Foodwise, eh, Nha Trang's not exactly known for it.

I must admit that after a delicious lunch of clear vegetable soup, fish cooked in a clay pot with tomato sauce and rice...I gave in and had a goat cheese salad for dinner. I know, I know! I promise, it's the only time I've had Western food since I arrived, and, well, it's goat cheese, people! You know how I feel about that. Forgive me?

After basking in the Nha Trang sun, I hopped on yet another overnight bus (they're a staple of travel here) down to Saigon, or Ho Chi Minh City, as it's officially known.

Now, Saigon wasn't particularly inspiring visually. It's a fun, busy, motorbike-filled city like all of the rest, but the architecture's nothing to write home about.

Two of the more memorable visits were to the War Remnants Museum and the Cu Chi Tunnels. The War Remnants Museum talked about the Vietnam War, or the "American War", as it's known here. It's the sort of gut-wrenching experience that's best left without description or outside commentary, but let me just say that propoganda played a role, and my eyes were not dry while walking by the photos of disfigured victims nor the deformed fetuses preserved in formaldehyde on display.

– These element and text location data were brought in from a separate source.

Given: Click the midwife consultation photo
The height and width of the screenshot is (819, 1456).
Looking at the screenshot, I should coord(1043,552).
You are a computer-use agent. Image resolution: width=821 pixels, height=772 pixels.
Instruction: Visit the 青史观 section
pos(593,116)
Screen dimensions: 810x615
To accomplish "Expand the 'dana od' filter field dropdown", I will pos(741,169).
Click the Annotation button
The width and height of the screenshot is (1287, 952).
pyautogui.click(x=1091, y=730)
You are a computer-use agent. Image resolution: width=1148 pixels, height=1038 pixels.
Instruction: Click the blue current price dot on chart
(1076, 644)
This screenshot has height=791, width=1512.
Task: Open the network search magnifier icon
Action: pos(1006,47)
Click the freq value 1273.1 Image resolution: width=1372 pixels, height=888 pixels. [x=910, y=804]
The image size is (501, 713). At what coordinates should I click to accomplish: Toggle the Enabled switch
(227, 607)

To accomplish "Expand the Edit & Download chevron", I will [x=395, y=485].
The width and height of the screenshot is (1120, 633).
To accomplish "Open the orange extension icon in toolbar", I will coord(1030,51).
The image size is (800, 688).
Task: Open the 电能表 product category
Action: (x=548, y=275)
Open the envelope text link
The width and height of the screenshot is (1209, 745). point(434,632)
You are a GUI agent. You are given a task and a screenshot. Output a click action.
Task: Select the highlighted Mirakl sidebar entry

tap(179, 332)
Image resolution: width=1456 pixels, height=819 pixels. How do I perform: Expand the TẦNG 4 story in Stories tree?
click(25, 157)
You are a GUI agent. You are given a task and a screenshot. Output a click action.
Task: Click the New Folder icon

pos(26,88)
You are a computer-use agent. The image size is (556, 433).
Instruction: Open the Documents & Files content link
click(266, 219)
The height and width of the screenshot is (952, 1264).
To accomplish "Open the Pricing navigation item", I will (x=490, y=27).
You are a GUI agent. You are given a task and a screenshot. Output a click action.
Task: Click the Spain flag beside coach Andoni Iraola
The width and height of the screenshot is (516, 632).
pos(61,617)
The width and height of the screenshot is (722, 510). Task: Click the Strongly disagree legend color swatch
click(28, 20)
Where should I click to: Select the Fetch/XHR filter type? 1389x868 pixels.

The Cu Chi Tunnels was possibly even more disturbing, mostly because the tour guide was laughing the entire time that he demonstrated how all of the booby traps left for American soldiers worked.

On the positive side, I had some fabulous food in Saigon. It would be hard not to. I had an authentic version of bun cha, or what we probably know as vermicelli with spring rolls. Fresh rice noodles held up fresh herbs and newly fried spring rolls. On the side was a sweet dipping sauce that I just tossed on top and mixed in. Absolutely delicious, and refreshing when the temperatures are through the roof...which they were every day.

The other interesting things I tried were on the recommendation of a waiter. Since I tend to ask servers back home for their favorite menu items, it's been hard not to be able to while travelling! Happily, this waiter spoke English well enough to understand me and steered me towards another fresh rice noodle dish. This one was interesting, because it involved mixing the typical inside parts of a fresh spring roll (fresh rice noodles, vegetables--cucumber here, herbs) and dipping them into shrimp paste. Tangy, to say the least, but delicious after you got over your initial shock.

After my tangy main course, I decided to even things out a bit with a sweet treat: taro mixed with purple sticky rice, drizzled with coconut milk. I cannot even begin to tell you how delicious it was. Think of a taro bubble tea, take out the tapioca, and substitute in sticky rice and a hint of coconut.

I promise to figure out a way to recreate it at soon as I figure out where to find proper sticky rice and a good method for cooking taro. Too bad I won't have all of my neighborhood San Francisco Asian grocery stores. Guess Houston's Hong Kong Market will have to suffice. Oh, and if you know of any good Asian grocery stores in Chicago, please let me know!